Aim of the exercise
From the line that includes "Task: Click the Key field label" to the last line of the records that follow, copy every line exactly and nothing more, omitting pictures.

Material for this task

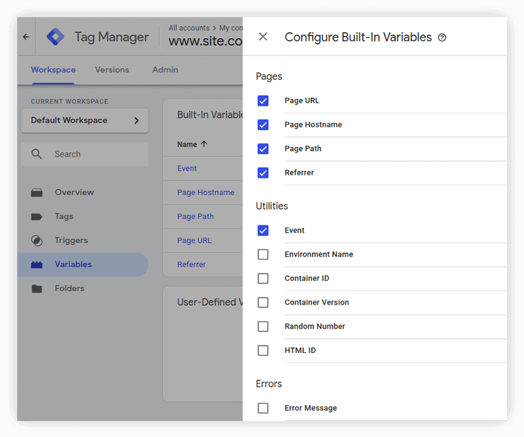The width and height of the screenshot is (524, 437).
Task: Expand the Default Workspace selector chevron
Action: click(136, 120)
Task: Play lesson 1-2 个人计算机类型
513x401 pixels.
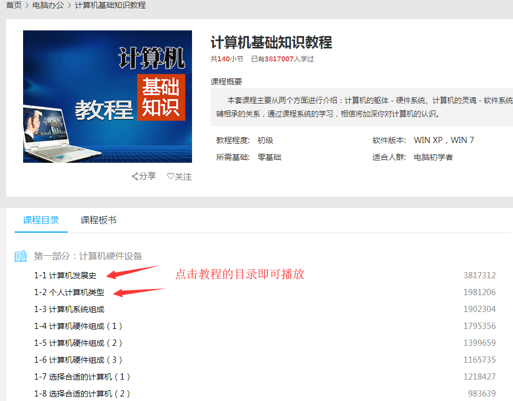Action: [69, 292]
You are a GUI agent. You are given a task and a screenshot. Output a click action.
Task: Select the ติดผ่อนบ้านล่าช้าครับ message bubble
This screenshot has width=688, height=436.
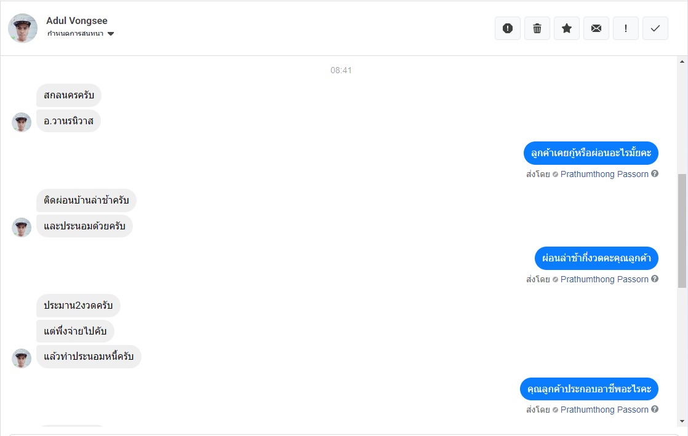coord(86,200)
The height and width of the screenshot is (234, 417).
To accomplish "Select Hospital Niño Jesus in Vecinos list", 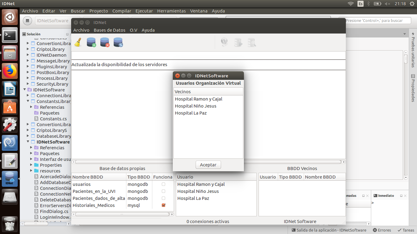I will pyautogui.click(x=195, y=106).
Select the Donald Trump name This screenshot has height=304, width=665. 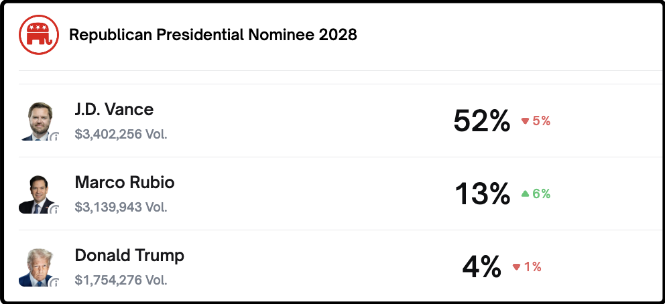click(129, 256)
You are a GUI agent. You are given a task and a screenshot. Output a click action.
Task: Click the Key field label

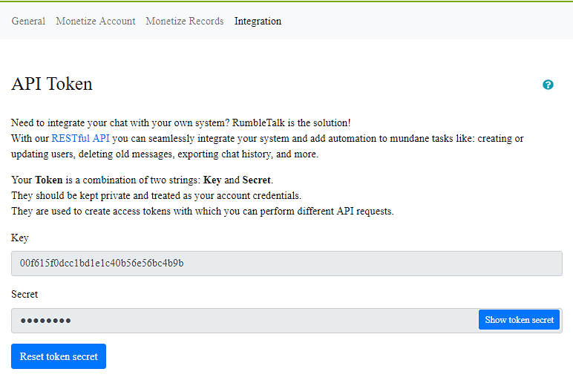point(20,238)

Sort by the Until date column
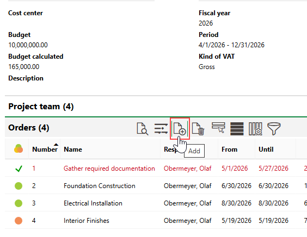(266, 149)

Exercise output
Task: Click the Key field label

point(20,238)

Sort by the Until date column
(266, 149)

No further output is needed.